En revanche, il n’y a pas de raison de se priver de rêver, car l’égalité animale demeure un projet possible et réalisable, d’autant plus qu’il est solidement appuyé par de nombreux arguments moraux. Qui plus est, il semble actuellement prendre de l’ampleur. À l’ère d’Internet et des réseaux sociaux, les véganes isolés peuvent mieux communiquer et s’allier, l’information circule beaucoup plus facilement (incluant des tonnes de recettes et d’informations nutritionnelles au bout de quelques clics), les débats s’activent un peu partout et les organisations de défense animale s’organisent de mieux en mieux et se font entendre de manière encore plus grande.

Il ne faut pas oublier qu’historiquement, les mouvements sociaux ont souvent commencé de manière modeste.

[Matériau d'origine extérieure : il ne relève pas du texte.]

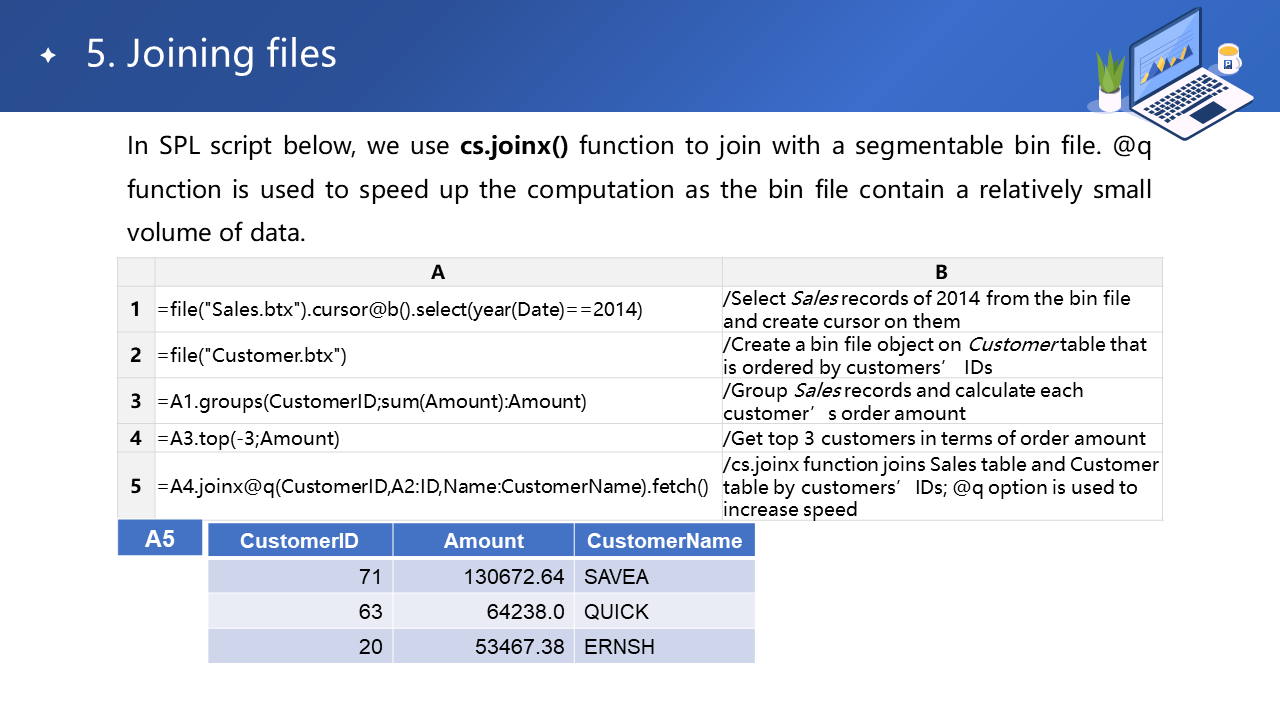Click the potted plant illustration
The width and height of the screenshot is (1280, 720).
click(1110, 82)
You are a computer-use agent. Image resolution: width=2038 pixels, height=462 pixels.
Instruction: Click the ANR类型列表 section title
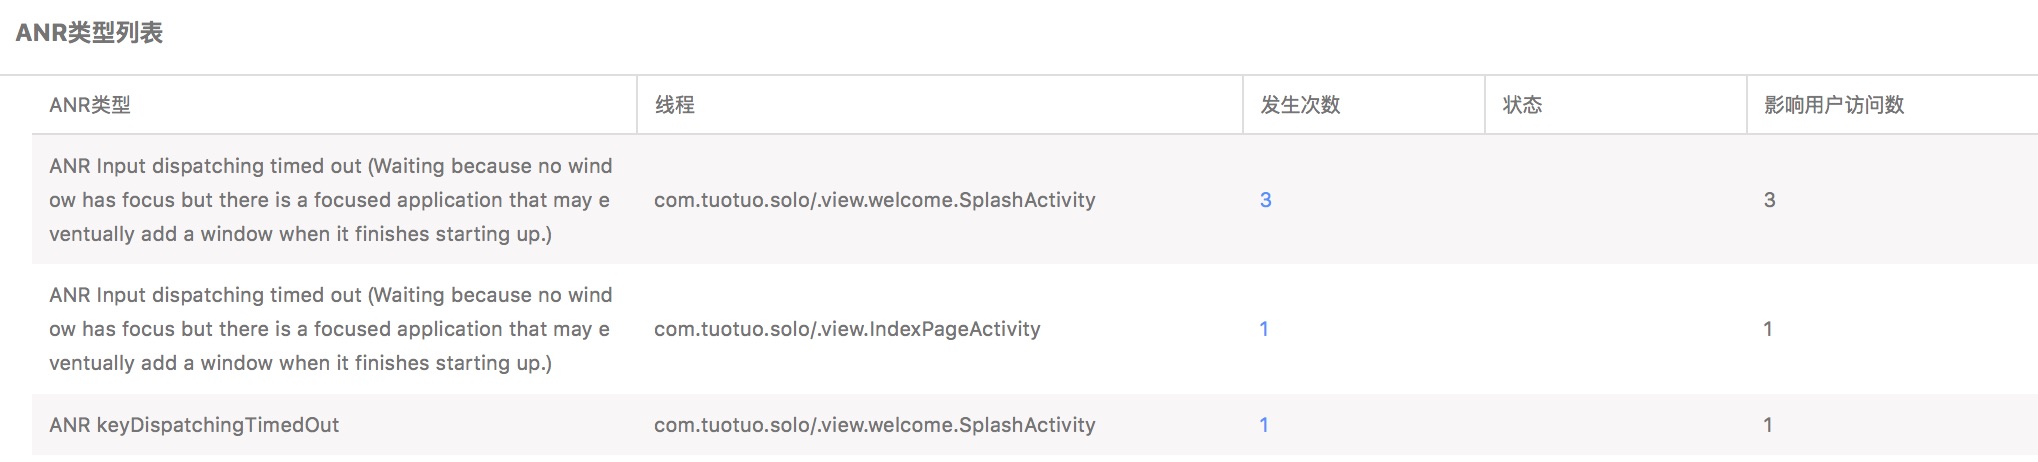coord(89,33)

Comme l’aurait dit Margaret Mead, « ne doutez jamais qu’un petit groupe de citoyens réfléchis et déterminés puisse changer le monde; en effet, c’est la seule chose qui y est jamais parvenu. » (traduction libre) Par exemple, le mouvement pour l’abolition de l’esclavage a commencé de manière marginale et ne représentait pendant quelque temps, du moins aux États-Unis, qu’une faible minorité très peu prise au sérieux. Mais leurs idées ont fait leur chemin au fil des actions politiques et des contingences historiques. Par ailleurs, bien que discutable, une étude de psychologie sociale suggère qu’il suffit d’un seuil de 10 % de gens fermement convaincus à une nouvelle idée pour que celle-ci se répande dans le reste du groupe. Il existe évidemment de nombreux contre-exemples à cette hypothèse, et il est encore moins sûr qu’elle soit applicable à l’ensemble d’une société, mais n’empêche qu’il suffit de se rappeler que le pourcentage d’adhérents à une philosophie (et inversement, le nombre de gens qui y résistent) ne détermine pas si celle-ci pourra prendre de l’ampleur en tant que mouvement social. En un mot, la progression peut devenir exponentielle, et la clé se retrouve dans la détermination, l’organisation et l’action de ce groupe. L’Histoire nous appartient, et pour que ce mouvement réussisse, il faudra trouver des manières originales pour diffuser nos idées et toucher le coeur et l’esprit de la population générale.